→ ESTRATTO DEL TESTO:
● ● ● ● ● ● ●
Il tema dell’Intelligenza artificiale ha caratterizzato l’ultimo congresso nazionale forense svoltosi a Torino la scorsa settimana. Gli avvocati dovranno confrontarsi sempre di più con l’Ia, senza però snaturarsi. Non a caso il titolo del congresso torinese è stato “Pensare da legale, agire in digitale”. Per farsi trovare sempre pronti l’Ordine degli avvocati di Torino ha predisposto un documento (il “BrevIArio”) con una serie di informazioni, a partire dal quadro normativo di riferimento.

Tutto partendo da una premessa molto chiara: nel settore legale e nell’ambito della giustizia lo stato dell’arte delle nuove tecnologie che stanno entrando negli studi legali impone un approccio di grande prudenza e di piena consapevolezza dei limiti e dei rischi. «In questo contesto – dice la presidente del Coa di Torino, Simona Grabbi -, il diritto è destinato a giocare un ruolo fondamentale non solo sul piano della normazione tecnica, ma, a monte, sulla tutela e la salvaguardia di taluni diritti fondamentali, divenuti tra i più rilevanti protagonisti del dibattito che ha accompagnato il lungo percorso consultivo-legislativo preliminare all’adozione dell’AI Act e della Legge 23 settembre 2025 n. 132 recante disposizioni e deleghe al Governo in materia di Ia».

Nel breviario predisposto dall’avvocatura torinese vengono individuati alcuni profili critici connessi all’utilizzo dell’algoritmo. Per esempio, fare affidamento sui risultati dell’Ia, senza una costante valutazione critica e una necessaria convalida umana, può condurre ad errori gravi. E ancora: gli algoritmi di Ia sono “black box”, scatole nere da cui è difficile capire come e perché si siano generati determinati risultati o suggerimenti. Questo aspetto è particolarmente evidente e rilevante nel caso della cosiddetta Ia generativa. In ambito giudiziario la mancanza di trasparenza può ledere il contraddittorio e può esser fonte di iniquità e ingiustizie. Non vanno infine trascurati i fattori della insufficiente sicurezza, della privacy e della segretezza con conseguenti rischi di lesione di molteplici diritti fondamentali. Di particolare interesse pure il profilo della trasparenza, poiché i clienti potrebbero non essere completamente consapevoli del ruolo che l’Ia può svolgere nel loro caso.
● ● ● ● ● ● ●
→ COMPITI DA SVOLGERE:
1. Elenchi i fattori che, secondo il testo sull'intelligenza artificiale e l'avvocatura, non vanno trascurati.
2. Prosegua il testo sull'intelligenza artificiale e l'avvocatura a partire dal punto in cui si interrompe.
La consultazione dei record non è necessaria.

→ Record tratti da una raccolta:
● ● ● ● ● ● ●
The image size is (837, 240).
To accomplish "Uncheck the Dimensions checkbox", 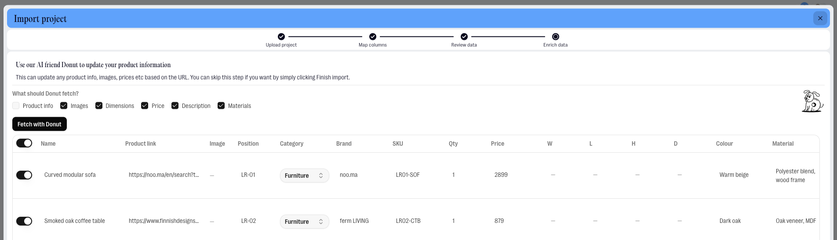I will click(99, 106).
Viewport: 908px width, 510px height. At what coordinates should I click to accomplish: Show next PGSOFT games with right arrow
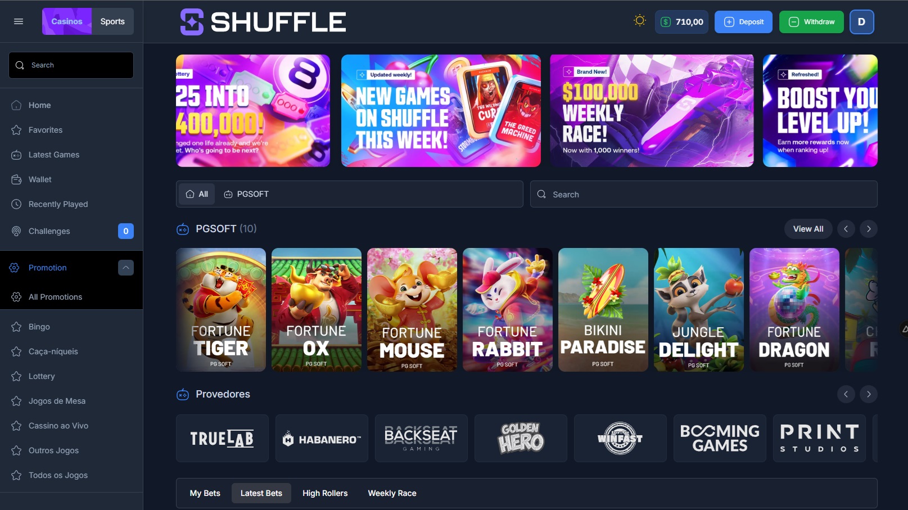(869, 229)
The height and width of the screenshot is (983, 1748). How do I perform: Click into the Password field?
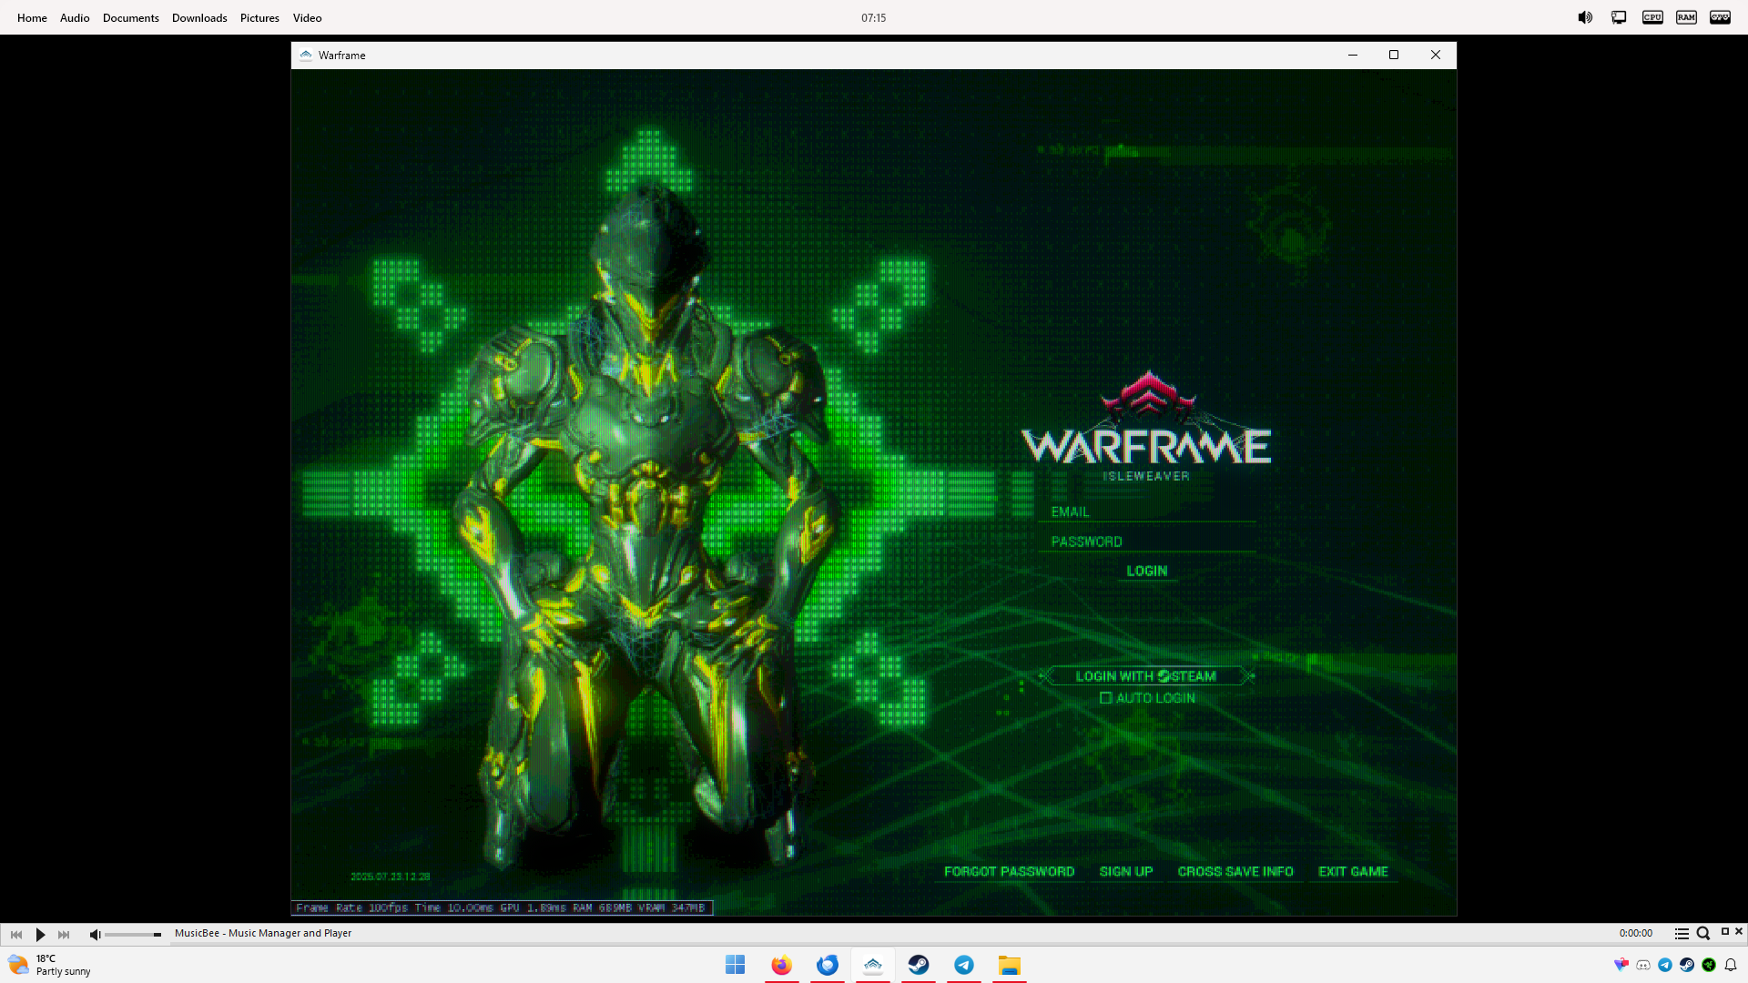tap(1147, 542)
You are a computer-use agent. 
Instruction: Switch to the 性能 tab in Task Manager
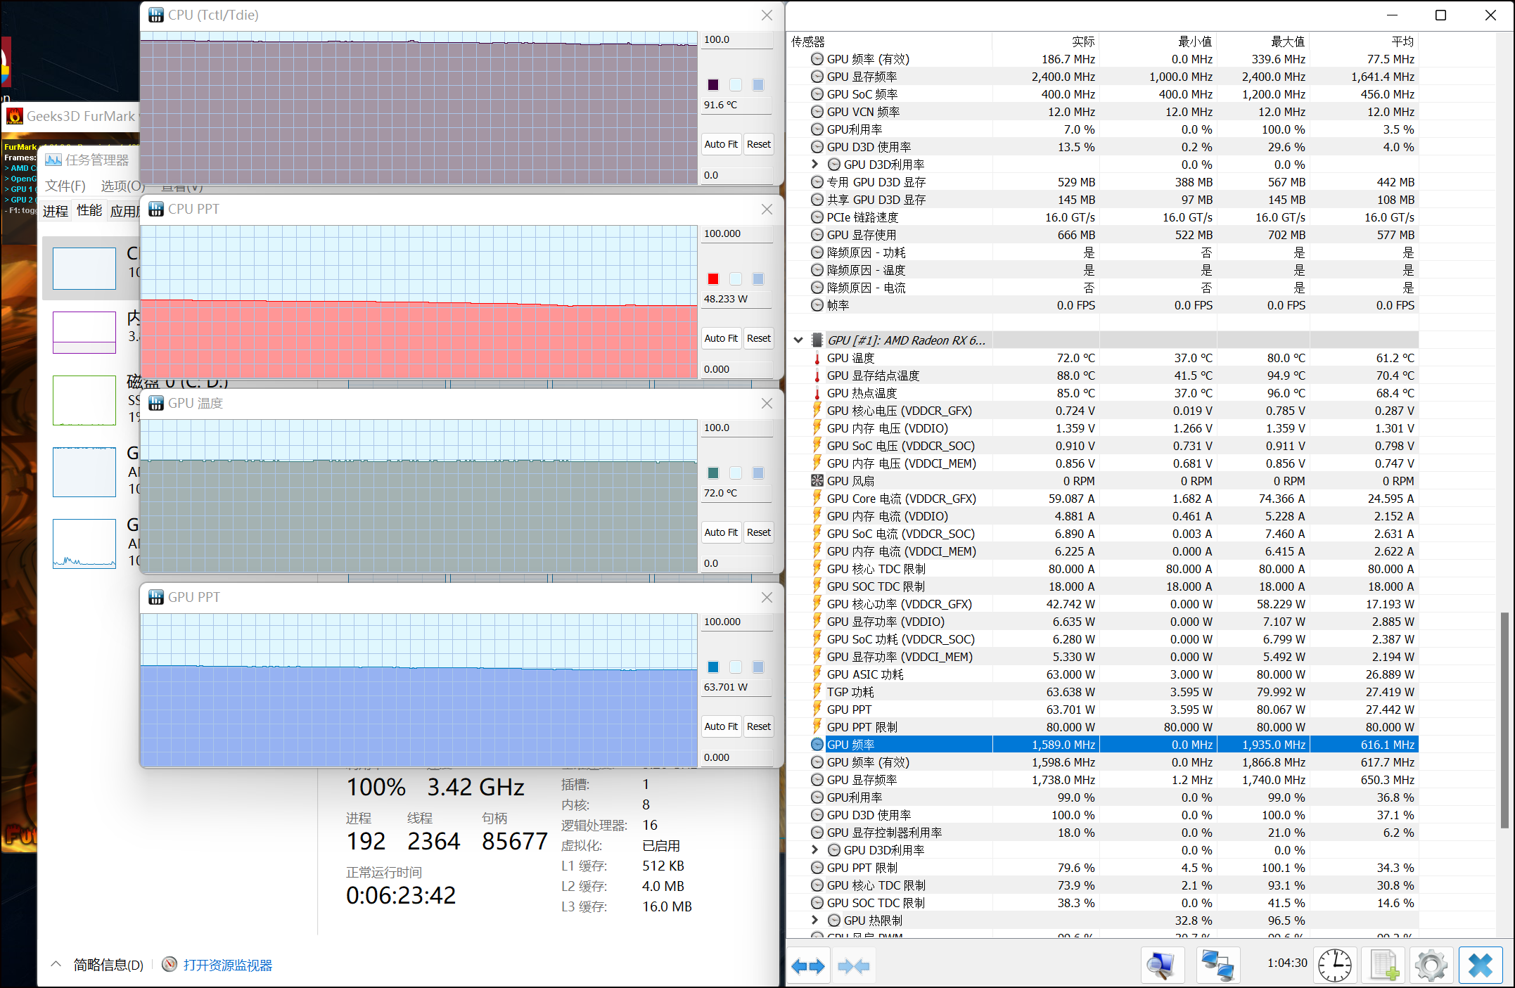89,211
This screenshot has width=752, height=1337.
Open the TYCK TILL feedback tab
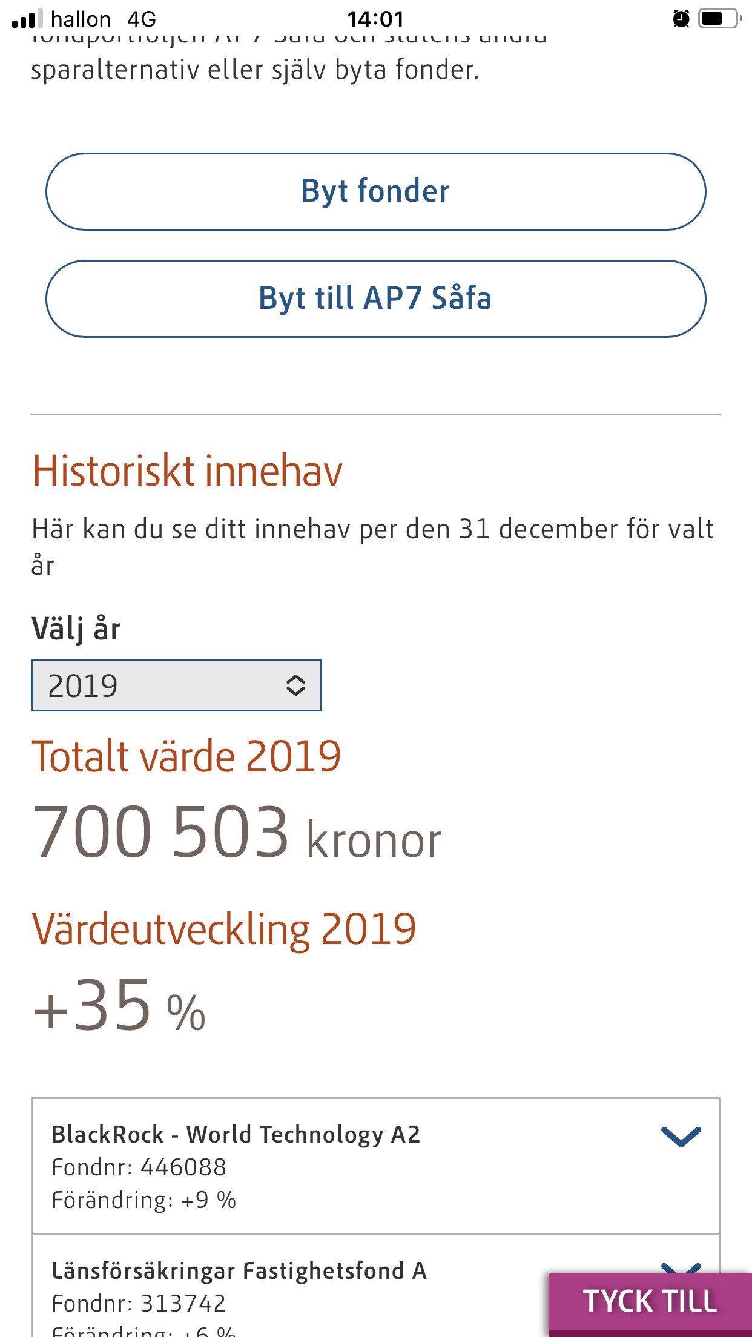pos(650,1302)
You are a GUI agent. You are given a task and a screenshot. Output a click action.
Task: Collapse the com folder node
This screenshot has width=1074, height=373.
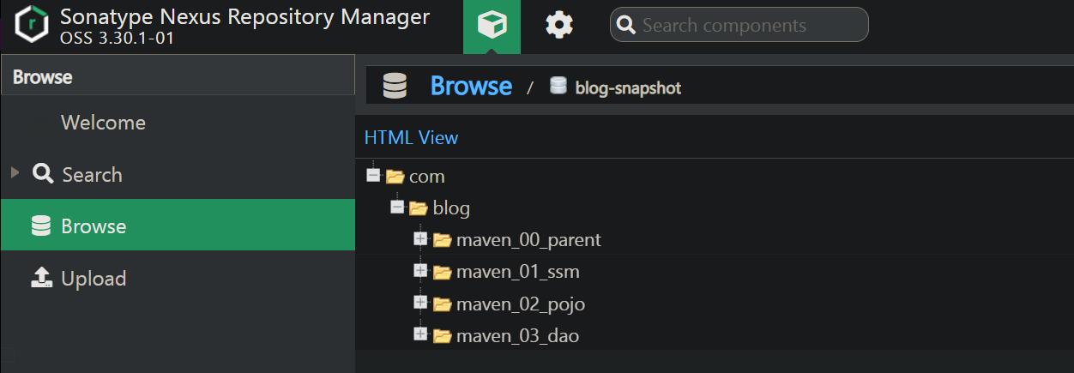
● ● ● ● ● ● ●
→ RISPOSTE FORNITE:
1.
- L'insufficiente sicurezza
- La privacy
- La segretezza

2.
A tal proposito il Consiglio nazionale forense pochi giorni fa ha inviato a tutti gli Ordini una comunicazione sull’utilizzo degli strumenti di Intelligenza artificiale e nello specifico sull’obbligo per i professionisti di rilasciare al cliente una informativa in merito all’uso dei sistemi di Ia.

È stato elaborato uno schema che potrà essere utilizzato dagli avvocati nella interlocuzione con il cliente e con la parte assistita. Nell’agire in digitale la presidente degli avvocati torinesi sottolinea l’esigenza di monitorare con attenzione la materia dell’Ia con tutti i suoi risvolti.

«L’Intelligenza artificiale – commenta Grabbi -, locuzione suggestiva e da molti studiosi criticata che designa una eterogenea famiglia di tecnologie basate su complesse reti di calcolo e l’elaborazione di grandi moli di dati, riguarda ormai ogni ambito della vita quotidiana, finendo per incidere in certi contesti e quantomeno potenzialmente sui meccanismi stessi di comprensione della realtà.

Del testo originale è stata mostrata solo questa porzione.